Jakarta, CNN Indonesia —
Ayam cemani kerap dikaitkan dengan hal mistis dalam Sebanyaknya kepercayaan masyarakat karena bulunya yang berwarna hitam. Tidak seperti, benarkah faktanya demikian?
Ayam cemani atau Gallus gallus domesticus seringkali menjadi sorotan karena penampilannya yang serba hitam. Dalam Sebanyaknya kepercayaan masyarakat, ayam ini sering dikaitkan dengan hal mistis seperti santet atau ritual tertentu.
ADVERTISEMENT
SCROLL TO CONTINUE WITH CONTENT
Ilmuwan IPB University yang Bahkan dosen Sekolah Kedokteran Hewan dan Biomedis (SKHB), Savitri Novelina, mengatakan dari sisi medis dan biologis, ayam cemani merupakan hasil dari proses genetik yang bisa dijelaskan secara ilmiah.

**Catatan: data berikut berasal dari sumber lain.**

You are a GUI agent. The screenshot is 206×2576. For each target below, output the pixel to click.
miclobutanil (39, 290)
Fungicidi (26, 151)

“Warna hitam ayam cemani berasal dari mutasi genetik yang disebut fibromelanosis, yaitu kondisi di mana pigmen melanin menyebar ke seluruh tubuh, termasuk kulit, bulu, bahkan organ dalam. Ini murni genetika, bukan sesuatu yang berkaitan dengan hal-hal gaib,” ujarnya pada Sabtu (17/5), dikutip dari laman IPB.
Ayam cemani, yang Bahkan dikenal sebagai ayam kedu, Merupakan ras asli Indonesia yang awalnya dipelihara masyarakat untuk keperluan upacara adat serta Terapi tradisional.
Sebab warna tubuhnya yang pekat dan berbeda dari ayam lainnya, ayam ini kemudian berkembang menjadi simbol spiritual dalam beberapa Kearifan Lokal lokal.
Meski demikian, Savitri mengatakan bahwa kepercayaan terhadap ayam cemani seharusnya tidak menghalangi pemahaman ilmiah dan praktik pemeliharaan yang bertanggung jawab.
“Memang tidak bisa dimungkiri, unsur kepercayaan Sebelumnya lama melekat pada ayam cemani. Tapi dari sudut pandang kedokteran hewan, kita Dianjurkan pastikan bahwa Trik pemeliharaannya tetap sesuai standar kesejahteraan hewan,” tuturnya.
Savitri menjelaskan bahwa ketika ayam cemani digunakan dalam praktik mistis, hewan ini seringkali mengalami perlakuan yang tidak sesuai etika.
Sebagai contoh, ayam disembelih sembarangan, dikurung dalam Markas sempit yang tidak bersih, atau bahkan dibuang Manakala dianggap tidak sesuai dengan ‘syarat’ ritual.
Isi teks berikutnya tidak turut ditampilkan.